Other Bonus Material
Past questions from emails
When you were talking about DNA replication a "licensing factor" was mentioned, and I was wondering, is this a protein? And what is it's function?
Yes licensing factor is the old name for a set of proteins that bind to the origins. Licensing factor is now thought to include the proteins Cdc6 and Cdt1. These proteins bind to the origin recognition complex proteins, and are synthesized only in a specific phase of the cell cycle (G1). Once replication origins "fire" (or start) these proteins are degraded or exported and the origin can't be "licensed" for firing again until the proteins are synthesized and enter the nucleus in the next cell cycle. That's how the cell controls replication so that the DNA is replicated once and only once.
- I was reading over your notes and can't quite seem to understand why telomeres have high C-T content. Would it not necessarily be true that they would have high C-A content as well?
- Telomeres usually contain some version of tandem copies of sequences like 5'-CCCCAA-3' on one strand and 5'-TTGGGG on the complementary strand. The GT-rich strand comprises the 3'-end and **sticks out** longer than the CA strand (and forms a loop, sealing the end). Specifically for human telomeres, there are 300-8,000 sets of repeats of the sequence CCCTAA /TTAGGG, then a 100-200 nucleotide extension of single-stranded TTAGGG repeats, hence the comment that telomeres have high GT content. But why? The best way to understand this beautiful system is to watch the very simple but very revealing short animation in the link above called telomere animation of how telomerase works at the telomere (see especially step 5 and later). Note that it is all about the requirements of polymerase for a free 3' -OH (and a ss DNA template strand)! It might also help to scan quickly through the very good article from Nature Network listed above as well.
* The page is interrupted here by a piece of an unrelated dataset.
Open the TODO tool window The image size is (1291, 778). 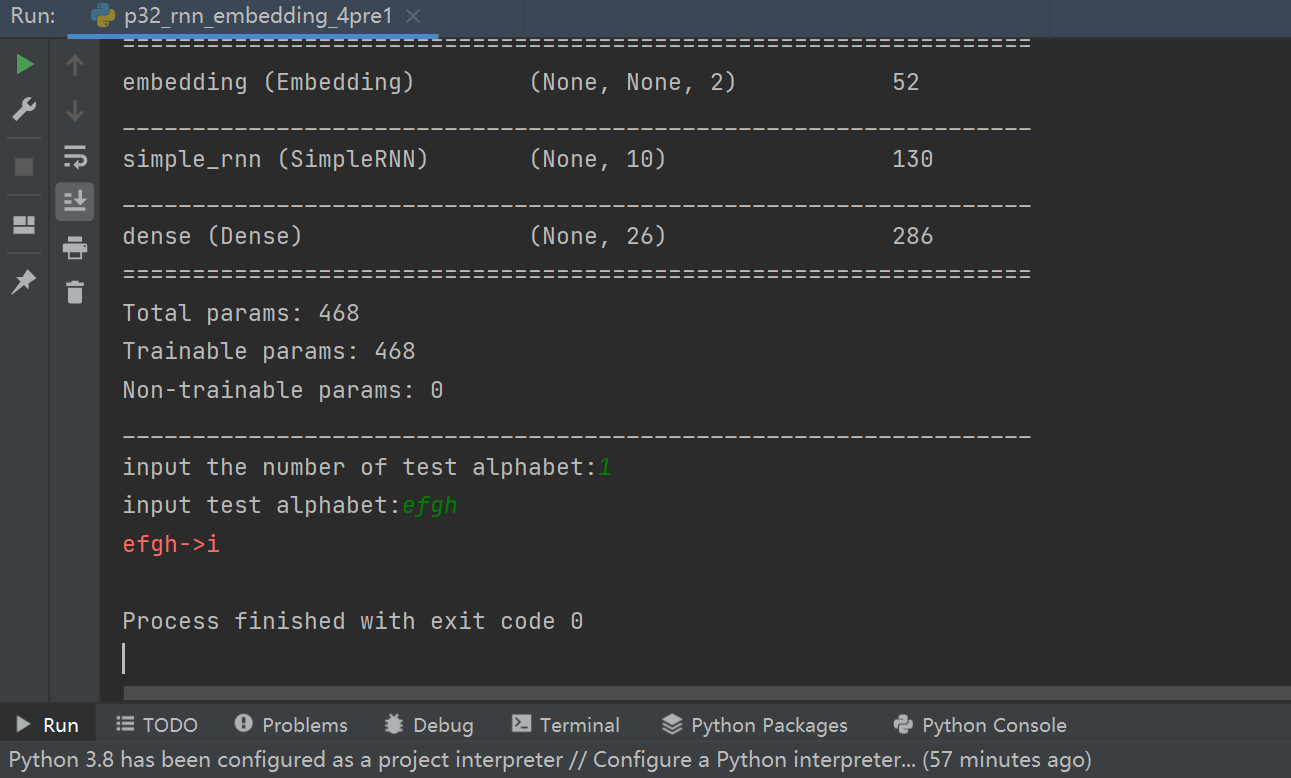coord(157,725)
- I am a bit confused about the DNA polymerases that you mentioned in your lecture. Are the leading and lagging strand synthesied by different polymerases? Secondly, you mention polymerase eta and its role in synthesis of the leading strand. I thought eta was only involved in the bypass mechanism? Thanks for your clarification and help.
- I think I see the confusion. I believe it is partly confusion over greek letters used to name the pols. Pol eta (looks like an italics small n) is a translesion pol---so you are correct about that. However, slide there is also a pol epsilon (Greek letter looks like like an italics e) which is the replicative pol that has recently been shown to primarily replicate the leading strand in eukaryotes. The lagging strand is synthesized primarily by pol delta. This division of labor at the replication fork in eukaryotes is a recent discovery, so many texts will have it backwards. Note that in eukaryotes there are two replicative pols: polymerase delta and epsilon, whereas in prokayotes there is only one main replicative polymerase, Pol III. Primase is required in both systems. Hope this helps.